Stored items
= Beginning of Section =

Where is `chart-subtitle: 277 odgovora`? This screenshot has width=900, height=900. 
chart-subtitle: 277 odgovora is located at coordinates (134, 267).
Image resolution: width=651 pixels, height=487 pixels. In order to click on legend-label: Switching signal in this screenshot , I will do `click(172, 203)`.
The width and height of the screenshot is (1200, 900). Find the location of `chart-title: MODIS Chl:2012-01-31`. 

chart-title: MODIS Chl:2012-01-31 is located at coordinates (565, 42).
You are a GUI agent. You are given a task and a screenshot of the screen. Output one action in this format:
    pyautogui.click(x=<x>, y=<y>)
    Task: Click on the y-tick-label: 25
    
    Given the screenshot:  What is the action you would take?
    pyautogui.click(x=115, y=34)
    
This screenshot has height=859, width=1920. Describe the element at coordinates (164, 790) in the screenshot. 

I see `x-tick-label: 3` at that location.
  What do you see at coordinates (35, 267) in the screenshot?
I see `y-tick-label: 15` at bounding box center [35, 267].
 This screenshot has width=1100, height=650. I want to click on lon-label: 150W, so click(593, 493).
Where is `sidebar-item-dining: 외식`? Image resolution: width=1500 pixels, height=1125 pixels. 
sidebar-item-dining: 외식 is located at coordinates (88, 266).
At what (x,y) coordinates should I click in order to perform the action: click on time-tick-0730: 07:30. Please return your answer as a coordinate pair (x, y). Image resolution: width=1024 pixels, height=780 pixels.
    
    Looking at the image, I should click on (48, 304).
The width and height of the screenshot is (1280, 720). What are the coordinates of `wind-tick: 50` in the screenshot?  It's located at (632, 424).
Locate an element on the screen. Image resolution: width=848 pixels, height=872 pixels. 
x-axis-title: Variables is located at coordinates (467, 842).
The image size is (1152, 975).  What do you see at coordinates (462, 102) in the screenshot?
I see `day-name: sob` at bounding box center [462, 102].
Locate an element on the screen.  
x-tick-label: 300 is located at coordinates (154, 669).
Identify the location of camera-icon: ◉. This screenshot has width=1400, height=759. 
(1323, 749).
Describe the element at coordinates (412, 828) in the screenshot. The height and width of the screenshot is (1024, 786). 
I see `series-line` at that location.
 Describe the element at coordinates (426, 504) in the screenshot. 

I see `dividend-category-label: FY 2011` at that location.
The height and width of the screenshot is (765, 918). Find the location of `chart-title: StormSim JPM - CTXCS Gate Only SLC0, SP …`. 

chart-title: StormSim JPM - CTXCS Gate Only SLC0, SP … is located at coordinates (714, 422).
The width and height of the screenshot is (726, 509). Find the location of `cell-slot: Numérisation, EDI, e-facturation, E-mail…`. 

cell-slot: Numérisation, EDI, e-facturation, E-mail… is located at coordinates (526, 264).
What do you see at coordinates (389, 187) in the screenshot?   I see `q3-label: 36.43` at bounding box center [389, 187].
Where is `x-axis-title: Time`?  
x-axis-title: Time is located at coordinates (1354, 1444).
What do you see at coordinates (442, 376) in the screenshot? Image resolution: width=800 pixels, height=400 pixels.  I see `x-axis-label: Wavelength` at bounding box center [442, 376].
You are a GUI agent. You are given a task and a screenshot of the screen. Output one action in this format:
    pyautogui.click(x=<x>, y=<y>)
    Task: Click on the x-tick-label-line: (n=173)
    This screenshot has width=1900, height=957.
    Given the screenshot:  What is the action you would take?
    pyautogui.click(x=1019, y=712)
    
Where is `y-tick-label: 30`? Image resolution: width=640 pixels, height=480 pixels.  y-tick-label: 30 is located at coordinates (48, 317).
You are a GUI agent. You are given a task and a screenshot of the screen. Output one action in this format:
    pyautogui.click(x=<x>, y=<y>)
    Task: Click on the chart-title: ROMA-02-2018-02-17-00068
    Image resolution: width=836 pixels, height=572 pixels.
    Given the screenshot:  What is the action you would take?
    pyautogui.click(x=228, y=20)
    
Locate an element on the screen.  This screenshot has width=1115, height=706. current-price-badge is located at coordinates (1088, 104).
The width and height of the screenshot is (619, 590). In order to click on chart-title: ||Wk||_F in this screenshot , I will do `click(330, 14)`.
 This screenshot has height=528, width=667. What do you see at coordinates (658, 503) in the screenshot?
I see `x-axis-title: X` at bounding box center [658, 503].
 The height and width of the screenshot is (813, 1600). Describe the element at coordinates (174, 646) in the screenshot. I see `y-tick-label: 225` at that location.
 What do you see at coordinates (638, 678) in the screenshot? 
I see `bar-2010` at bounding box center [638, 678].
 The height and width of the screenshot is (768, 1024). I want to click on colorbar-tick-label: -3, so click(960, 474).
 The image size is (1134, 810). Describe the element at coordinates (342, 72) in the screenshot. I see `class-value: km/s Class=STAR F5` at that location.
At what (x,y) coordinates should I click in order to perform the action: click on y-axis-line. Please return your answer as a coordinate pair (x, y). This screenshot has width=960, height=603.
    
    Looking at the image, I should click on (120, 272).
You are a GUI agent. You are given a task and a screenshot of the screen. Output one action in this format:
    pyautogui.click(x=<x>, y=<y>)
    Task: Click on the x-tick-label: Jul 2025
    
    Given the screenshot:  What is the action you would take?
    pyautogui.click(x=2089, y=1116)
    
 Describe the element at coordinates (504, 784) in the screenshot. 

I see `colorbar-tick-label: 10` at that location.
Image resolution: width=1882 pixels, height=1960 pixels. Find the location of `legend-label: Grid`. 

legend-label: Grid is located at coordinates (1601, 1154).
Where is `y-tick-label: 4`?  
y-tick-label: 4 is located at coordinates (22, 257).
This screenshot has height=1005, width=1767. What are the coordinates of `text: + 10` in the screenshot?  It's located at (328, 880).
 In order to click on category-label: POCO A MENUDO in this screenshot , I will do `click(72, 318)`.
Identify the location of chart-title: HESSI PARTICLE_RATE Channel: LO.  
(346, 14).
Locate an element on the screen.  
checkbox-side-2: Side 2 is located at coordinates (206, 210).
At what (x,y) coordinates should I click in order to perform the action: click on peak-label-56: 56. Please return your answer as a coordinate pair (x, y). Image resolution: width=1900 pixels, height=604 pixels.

= End of Section =

#### Aim of the task:
Rewrite the listing lines from the one containing "The height and width of the screenshot is (765, 918)." through the one containing "chart-title: StormSim JPM - CTXCS Gate Only SLC0, SP … is", putting "image" in place of "screenshot" and changing nothing else.

#### Expected answer:
The height and width of the image is (765, 918). Find the location of `chart-title: StormSim JPM - CTXCS Gate Only SLC0, SP …`. 

chart-title: StormSim JPM - CTXCS Gate Only SLC0, SP … is located at coordinates (714, 422).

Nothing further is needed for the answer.